## Supplied text
○ ○ ○ ○

In some embodiments, the instructions of data traffic monitor 208 may cause system 200 to detect a new streaming media service instance which includes one or more data traffic connections established within the context of the streaming network environment. As an example, system 200 or a portion thereof may be implemented, e.g., as a dedicated hardware device, or may be implement as a hardware and/or software module into an existing device, e.g., an AP, such as AP 108 within LAN 116 shown in FIG. 1A, or may be part of a remote server, e.g., streaming media service platform 120 shown in FIG. 1A. Specifically, the instructions of data traffic monitor 208 may cause system 200 to detect a new streaming media service instance, and to continuously monitor the one or more data connections associated with the streaming media service instance.

In some embodiments, the instructions of data traffic monitor 208 may cause system 200 to determine whether the service instance is associated with streaming media. For example, system 200 may be configured to determine that a new service instance is associated with online streaming based on connection parameters such as, but not limited to, domain name, IP address, and/or port numbers. In some embodiments, system 200 may perform these checks with respect to the multiple data connections in the service instance. In some embodiments, system 200 may be configured to determine that a new service instance is associated with online streaming media based on a trained machine learning model classifier configured to output a classification of a target data traffic flow as belonging to one or more specified service categories, e.g., streaming media.

○ ○ ○ ○

Records excerpted from a collection:
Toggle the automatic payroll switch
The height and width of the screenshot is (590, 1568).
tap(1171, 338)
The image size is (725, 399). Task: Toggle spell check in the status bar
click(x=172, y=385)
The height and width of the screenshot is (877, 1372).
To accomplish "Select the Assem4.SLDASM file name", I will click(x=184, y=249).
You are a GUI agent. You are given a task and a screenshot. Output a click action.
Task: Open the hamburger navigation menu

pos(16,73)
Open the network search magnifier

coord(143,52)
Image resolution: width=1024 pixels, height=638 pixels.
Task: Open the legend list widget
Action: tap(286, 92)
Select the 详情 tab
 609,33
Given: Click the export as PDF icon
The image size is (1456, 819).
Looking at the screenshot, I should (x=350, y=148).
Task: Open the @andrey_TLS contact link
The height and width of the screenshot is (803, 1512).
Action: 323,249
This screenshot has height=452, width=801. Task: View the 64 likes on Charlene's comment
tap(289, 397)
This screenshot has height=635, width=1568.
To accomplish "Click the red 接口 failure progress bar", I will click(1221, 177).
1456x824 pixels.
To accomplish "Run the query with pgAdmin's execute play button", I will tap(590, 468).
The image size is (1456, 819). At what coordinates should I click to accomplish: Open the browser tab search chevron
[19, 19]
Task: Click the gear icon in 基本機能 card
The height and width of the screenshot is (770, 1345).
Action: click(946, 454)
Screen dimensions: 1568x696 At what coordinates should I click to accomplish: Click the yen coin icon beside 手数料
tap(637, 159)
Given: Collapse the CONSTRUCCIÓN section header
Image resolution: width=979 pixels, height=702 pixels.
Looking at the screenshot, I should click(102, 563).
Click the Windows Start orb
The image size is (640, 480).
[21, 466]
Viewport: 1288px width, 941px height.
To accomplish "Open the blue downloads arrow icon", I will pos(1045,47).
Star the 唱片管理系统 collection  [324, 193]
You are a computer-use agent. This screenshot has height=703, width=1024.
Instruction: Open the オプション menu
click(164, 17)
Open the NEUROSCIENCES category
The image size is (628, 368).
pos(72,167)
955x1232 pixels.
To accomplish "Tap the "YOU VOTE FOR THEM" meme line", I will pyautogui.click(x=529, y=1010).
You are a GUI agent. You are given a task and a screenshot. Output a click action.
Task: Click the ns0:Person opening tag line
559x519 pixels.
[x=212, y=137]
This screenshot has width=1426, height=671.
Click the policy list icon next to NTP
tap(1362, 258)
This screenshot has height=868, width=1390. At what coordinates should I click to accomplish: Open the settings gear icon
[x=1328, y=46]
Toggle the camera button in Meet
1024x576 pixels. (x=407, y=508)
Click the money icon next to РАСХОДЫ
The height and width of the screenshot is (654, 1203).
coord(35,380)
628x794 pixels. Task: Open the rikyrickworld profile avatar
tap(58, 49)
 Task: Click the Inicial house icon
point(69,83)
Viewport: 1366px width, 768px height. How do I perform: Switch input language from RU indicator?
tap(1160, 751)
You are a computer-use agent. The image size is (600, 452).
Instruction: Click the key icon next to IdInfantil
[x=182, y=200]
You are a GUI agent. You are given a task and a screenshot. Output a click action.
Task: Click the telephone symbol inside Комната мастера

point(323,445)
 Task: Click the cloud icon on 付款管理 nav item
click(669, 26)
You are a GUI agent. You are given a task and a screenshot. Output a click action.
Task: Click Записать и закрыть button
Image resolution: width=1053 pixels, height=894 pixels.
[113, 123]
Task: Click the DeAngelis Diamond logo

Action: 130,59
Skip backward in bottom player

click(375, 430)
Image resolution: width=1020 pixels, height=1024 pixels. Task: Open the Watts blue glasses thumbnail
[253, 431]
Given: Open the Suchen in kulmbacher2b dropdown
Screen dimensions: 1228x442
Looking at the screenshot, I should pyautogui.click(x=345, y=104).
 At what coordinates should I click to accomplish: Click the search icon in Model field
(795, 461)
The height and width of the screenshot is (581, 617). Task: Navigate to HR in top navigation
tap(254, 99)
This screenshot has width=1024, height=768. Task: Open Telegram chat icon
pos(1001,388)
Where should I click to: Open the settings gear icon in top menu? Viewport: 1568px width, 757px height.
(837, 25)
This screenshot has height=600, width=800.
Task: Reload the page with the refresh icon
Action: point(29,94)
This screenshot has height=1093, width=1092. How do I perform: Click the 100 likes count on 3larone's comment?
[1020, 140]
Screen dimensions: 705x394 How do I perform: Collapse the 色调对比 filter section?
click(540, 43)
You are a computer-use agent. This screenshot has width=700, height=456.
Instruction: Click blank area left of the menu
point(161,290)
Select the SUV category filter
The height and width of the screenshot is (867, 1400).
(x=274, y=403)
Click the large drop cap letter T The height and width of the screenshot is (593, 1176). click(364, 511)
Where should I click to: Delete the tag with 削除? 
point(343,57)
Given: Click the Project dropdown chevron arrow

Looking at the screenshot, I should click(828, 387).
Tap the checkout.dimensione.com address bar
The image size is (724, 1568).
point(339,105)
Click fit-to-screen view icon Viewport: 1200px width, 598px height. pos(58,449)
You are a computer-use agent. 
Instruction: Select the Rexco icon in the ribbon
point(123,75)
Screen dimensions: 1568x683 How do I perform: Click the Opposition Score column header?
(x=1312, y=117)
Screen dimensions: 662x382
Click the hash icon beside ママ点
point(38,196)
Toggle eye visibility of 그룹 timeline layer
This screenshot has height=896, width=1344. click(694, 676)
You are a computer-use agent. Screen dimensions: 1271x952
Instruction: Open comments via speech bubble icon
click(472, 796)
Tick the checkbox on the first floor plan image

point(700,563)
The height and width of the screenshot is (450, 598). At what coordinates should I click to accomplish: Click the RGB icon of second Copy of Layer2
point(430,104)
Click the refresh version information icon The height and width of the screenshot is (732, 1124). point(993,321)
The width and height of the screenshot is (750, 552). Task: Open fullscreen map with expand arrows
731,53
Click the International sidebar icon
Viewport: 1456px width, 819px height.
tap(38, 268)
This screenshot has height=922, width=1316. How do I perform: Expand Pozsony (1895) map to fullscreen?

○ ○ ○ ○

## Objectives
• a. In the passage on streaming media traffic monitoring, which connection parameters can system 200 use to determine that a new service instance is associated with online streaming?
• b. Carry on the passage about streaming media traffic monitoring from its final sentence.

## Answers in order
• a. Domain name, IP address, and/or port numbers.

• b.
In some embodiments, a domain name may be determined using a Secure Socket Layer (SSL) certificate, which provides a fully qualified domain name associated with a server as verified by a trusted third party service. For example, a reverse DNS lookup or reverse DNS resolution (rDNS) may be carried out by data traffic monitor 208 to determine the domain name associated with an IP address. In other examples, data traffic monitor 208 may determine port numbers associated the IP address, and/or a transport protocol, e.g., Transmission Control Protocol (TCP) and the User Datagram Protocol (UDP). In the case of port number ranges, because many Internet resources use a known port or port ranges on their local host as a connection point to which other hosts may initiate communication, data traffic monitor 208 may analyze TCP SYN packets to know the server side of a new client-server TCP connection.

In some embodiments, associating a service instance with streaming media may be based on a URL or a server IP address associated with a known domain found, e.g., in repository of domain names associated with streaming media. For example, known domain names associated with streaming media may be identified and added to a database of domain name maintained by system 200, e.g., on storage device 206. In some embodiments, such detection may be further supported by, e.g., an expression or a string (e.g., a regex) which may be associated with a particular streaming application or service provider, an expected port range associated with the service type, or an expected protocol associated with the service provider.

In some embodiments, a database of known domain names associated with streaming media online may be obtained using, e.g., a dedicated crawler configured to systematically browses the Internet for the purpose of identifying and indexing domain names based on a type, content, etc. A crawler typically travels over the Internet and accesses resources. The crawler inspects, e.g., the content or other attributes of resources. The crawler then follows hyperlinks to other resources. The results of the crawling are then extracted into a repository, which may be queried to find content that is relevant to a particular task. Thus, for example, a URL or IP address associated with a service being provided to an STA in LAN 116 may be matched with an entry in a domain repository maintained by system 200. In such case, the service may be determined to be a category of service associated with the matched domain name.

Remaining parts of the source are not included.